Oui mais voilà. Derrière les coups de feu, il y a une subtilité qui donne sa profondeur au film. Les bourreaux, Frank et Roxy, sont aussi médiocres que leurs victimes. Tous deux font partie de cette Amérique dont parlait déjà Michael Moore dans Bowling for Columbine, dix ans plus tôt. Eric Harris et Dylan Klebold, les assassins de Columbine, étaient assez repliés sur eux-mêmes, et surtout, souffraient d’un sentiment d’injustice, persécutés qu’ils étaient par leurs petits camarades de classe. Les ennemis du peuple, dans ce cas, furent leurs congénères plus intégrés, responsables de tous leurs maux. Dans la fiction, Frank est divorcé, rejeté par son unique fille, licencié de son travail. Sur tous les plans, c’est un raté. Roxy, issue de la middle class, n’a pas vraiment d’amis, écoute des musiques d’un autre âge (d’un point de vue d’adolescent américain, entendons-nous), et doit supporter la bêtise de ses parents.

Les actes de Frank et Roxy ont également pour but de "sauver" les prisonniers passifs d’un système social qui les entraîne vers le bas. À leur grand regret, ils s’apercevront que les captifs sont, encore une fois, leurs propres geôliers. Des ratés qui tuent d’autres ratés, dans une tentative désespérée de donner un sens à leur vie, de se prouver qu’ils sont supérieurs à cette caste de dégénérés que tous les autres vénèrent. Dans leurs crimes, même, Frank et Roxy sont un peu emmanchés. Ils échouent à faire entendre le sens de leurs actions, les médias ne comprenant pas qu’on puisse exécuter un présentateur de journal télévisé juste parce qu’il est méchant et humilie ses invités, sans que ça ait grand rapport avec ses positions politiques. Lorsqu’ils font un carton dans une salle de cinéma qui diffuse un documentaire sur la guerre du Vietnam, on invoque la violence sur grand écran, mais pas le comportement outrancier des spectateurs.

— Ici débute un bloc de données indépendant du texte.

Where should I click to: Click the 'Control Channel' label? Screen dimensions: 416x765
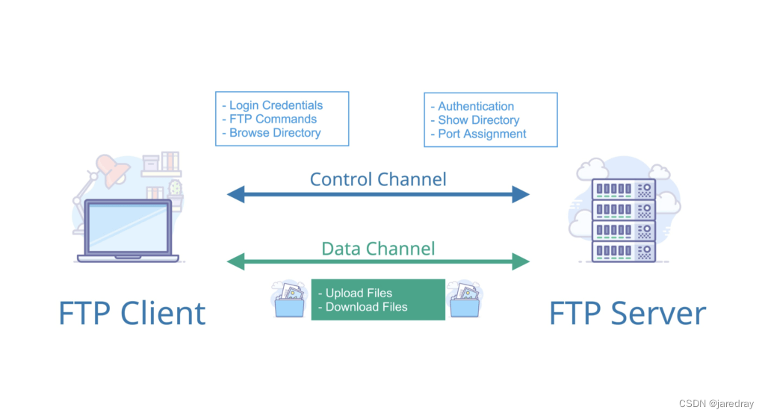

Teinté de nostalgie, le film livre finalement un constat d’impuissance face à tant de disfonctionnements. Vu de France, ce regard volontairement biaisé posé sur l’Amérique propose des parallèles faciles, mais qui n’ont en fait pas tellement de sens. Si les ch’tis à Mykonos existent bel et bien, il n’en demeure pas moins que des lueurs d’espoir brillent dans la nuit de la bassesse humaine. Des films comme God Bless America sont une de ces lueurs.